Pooling disparate data for better decision-making


Imagine making a business decision without knowing how it
affects your customers, the sale of other products or the bottom line.
Organizations that lack integrated data will be challenged to make decisions
with only partial data or in a potentially untimely manner. Those companies
with integrated data will enjoy the ability to make rapid, informed and
differentiated decisions. As a result, they will emerge as leaders among their


Organizations go to great lengths to provide information
to their employees to help them make the best choices. In fact, companies that
build decision support systems to accomplish that goal tend to stand out as
differentiated leaders. These organizations leverage their data in a way that
gives them greater insight into their business. Accordingly, they can
consistently make smarter, faster decisions that yield streamlined operations,
effective customer service, improved revenue and market growth.


A Complete Picture

Getting to intelligent conclusions often requires information
from different areas of the business, including inventory, sales, marketing and
financial data. Bringing this data together in a timely and meaningful manner
is the key to getting the right information on which to make choices. Companies
that do this will enable differentiated decisions solidly based on all
available facts, which gives them a competitive advantage.


When data is not integrated, it usually means that the
user will make a decision based on information from a subset of total data available
within the organization. Consequently, the user will have old information that
is limited in scope. This in turn reduces the breadth and sophistication of the
questions the user can ask. When data from multiple subject areas is brought
together and integrated within a centralized data warehouse, the number and
sophistication of the questions users can ask will grow dramatically. When data
isn’t integrated, decision makers can only answer a limited number of questions
in various subject areas.


By working toward integrating all of the enterprise’s
data into a centralized data warehouse and allowing users direct access to that
platform, issues of timeliness and propagation can be eliminated.


In addition, an enterprise data warehouse’s value and use,
as well as its benefit to the organization, will increase exponentially as data
elements are integrated into it. The more data subjects in an enterprise data
warehouse, the greater the number of logical combinations among the data
elements. Queries limited to one data subject produce fewer and less intricate
results than queries with a greater range of data subjects.


As a simple example, if we create an Orders” data mart
and a separate Inventory” data mart, the questions to ask would be specific to
that data subject, such as:



* What product orders were placed?

* What products are on back order?



* What is the quantity of the products in inventory?

* What are their expiration dates?

* If we integrate these data marts


Additional questions can be added that reach beyond these
narrow subject areas and expand to the subject areas that intersect and connect


Combined Orders and Inventory

* Which orders can be filled with existing inventory?

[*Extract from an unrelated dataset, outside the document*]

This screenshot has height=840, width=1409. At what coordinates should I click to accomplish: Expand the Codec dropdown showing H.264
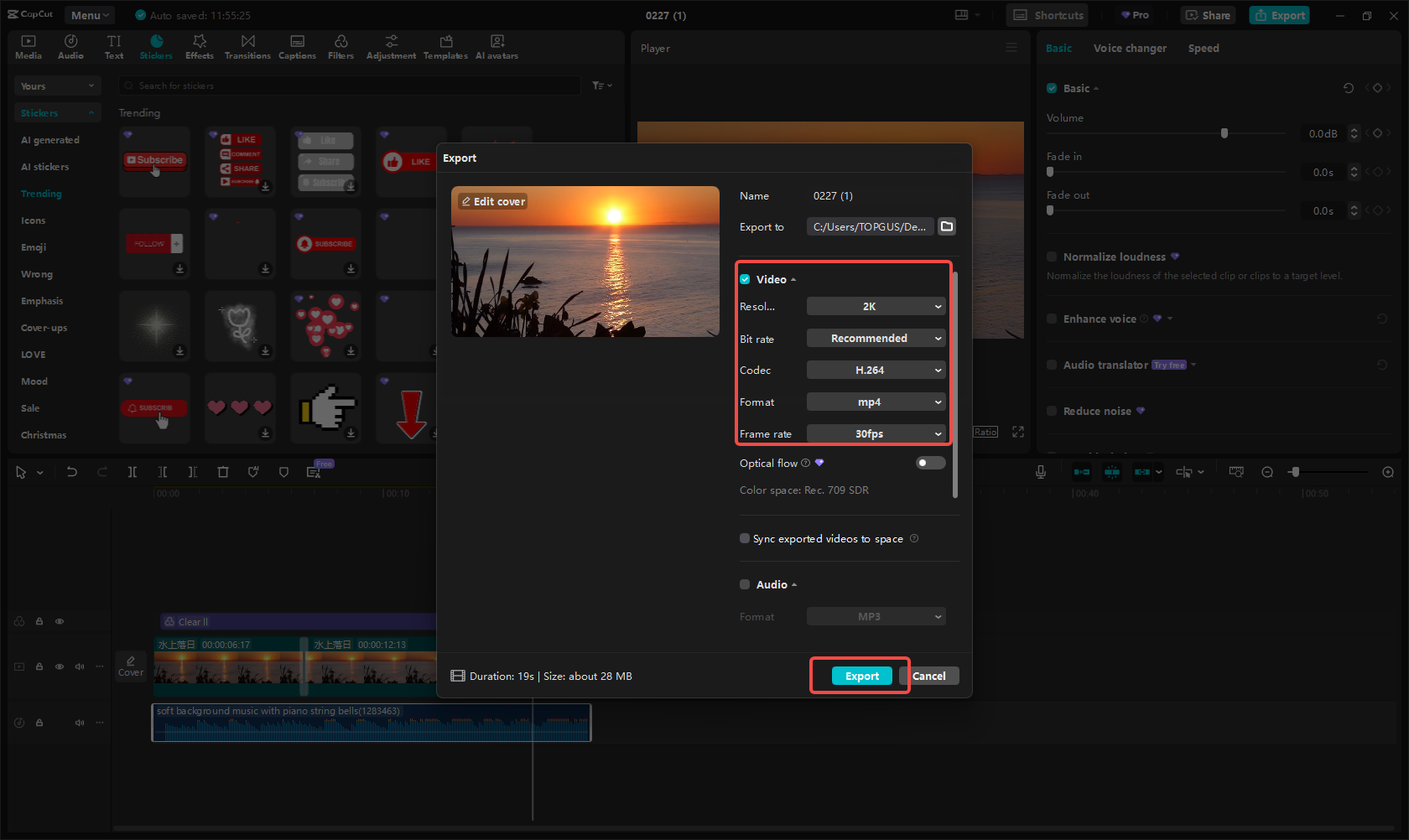point(876,371)
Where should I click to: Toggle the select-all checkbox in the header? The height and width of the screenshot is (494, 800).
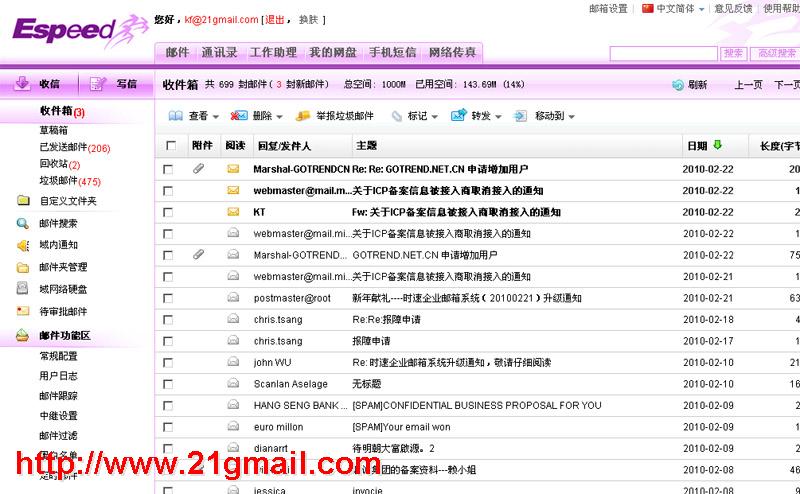(x=169, y=146)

* How many days of inventory are required for each

* How will a large order affect current inventory levels?


As the data warehouse environment grows and expands, the
time it takes to develop and deliver new applications will be dramatically
shortened. Established processes and procedures can be leveraged, and the data
that the enterprise data warehouse already holds for existing applications can
be reused as new applications are implemented.


Then, as additional data subjects are integrated into the
enterprise data warehouse, query possibilities are increased and application
delivery schedules are shortened. All of this leads to savings in time and
money by building the application in the enterprise data warehouse rather than
creating a data mart from the ground up.


The Cabela experience


Contending with data sometimes more than three weeks old
and a siloed analytics process, officials at Cabela’s, the world’s largest
direct marketer and a leading specialty retailer, replaced their old data
warehouse with a Teradata solution and successfully launched an internal effort
to integrate Teradata and SAS functionality.

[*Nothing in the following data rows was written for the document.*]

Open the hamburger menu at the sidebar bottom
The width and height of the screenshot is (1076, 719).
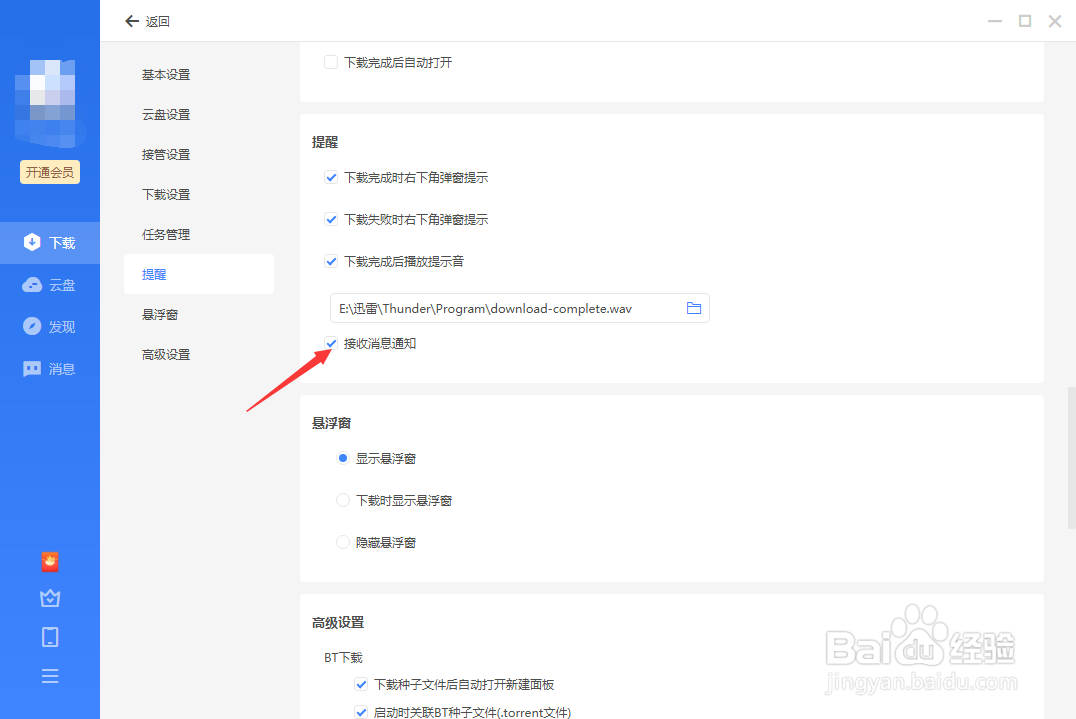coord(50,676)
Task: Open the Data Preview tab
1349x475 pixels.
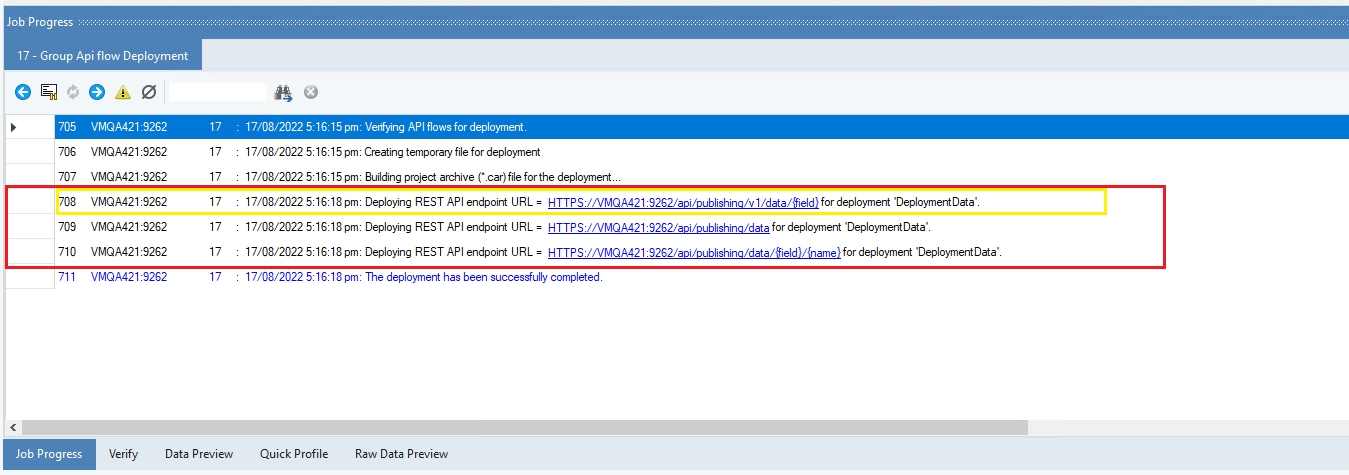Action: [x=199, y=454]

The adoption led to a lot less time and energy being
spent in trying to find out what the truth was. The Teradata/SAS partnership
helps Cabela’s expand its SAS analytics to other areas of the enterprise.
According to Cabela officials, the integration made a huge difference in the
company’s ability to make quick strategic decisions.

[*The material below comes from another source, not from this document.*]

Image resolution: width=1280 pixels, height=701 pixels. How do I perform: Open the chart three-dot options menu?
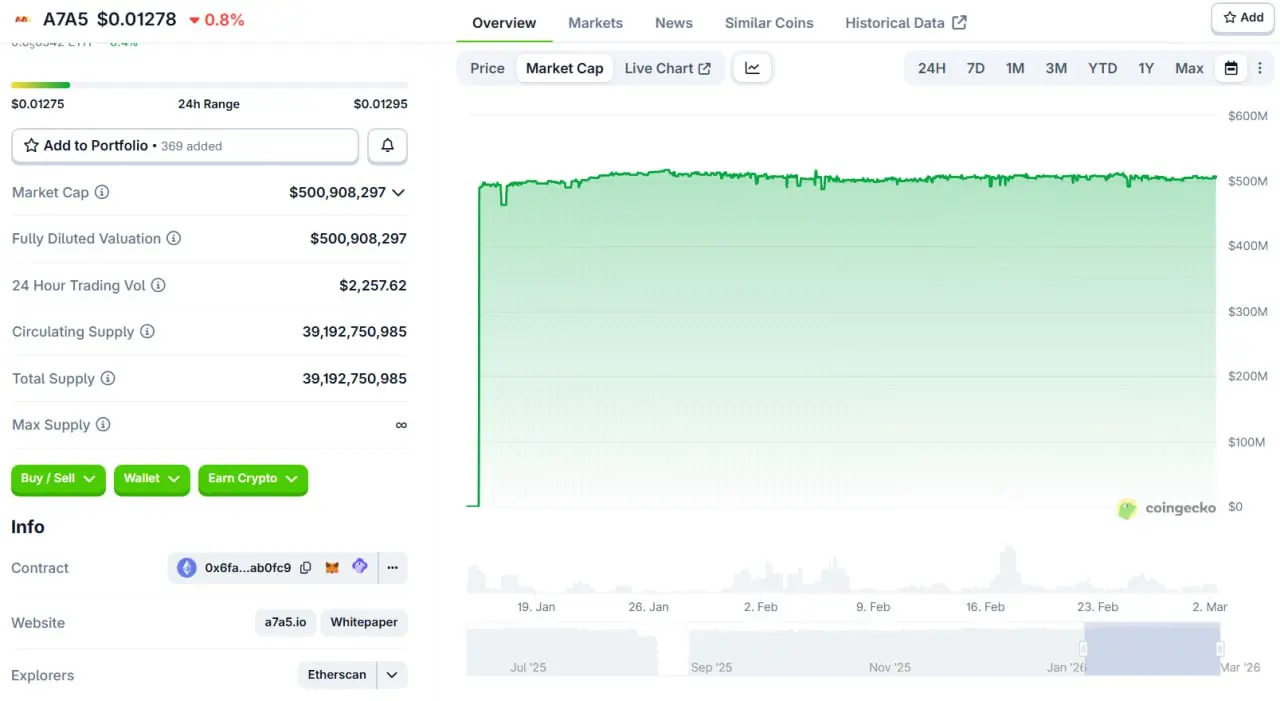point(1259,68)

“Our statisticians in the past spent 75 percent of
their time just trying to manage data,” Corey Bergstrom, Cabela’s director
of market research and analysis says. “Now they are spending much less
time managing the data and more time analyzing the data. And we have become
more flexible in the marketplace. That is just priceless.”


Improved vision

The more subject areas that are integrated from across
the company and available when a decision is made, the more sophisticated and
relevant the decisions become. There’s a double win. Integrated data enables
more questions to be answered with greater business impact.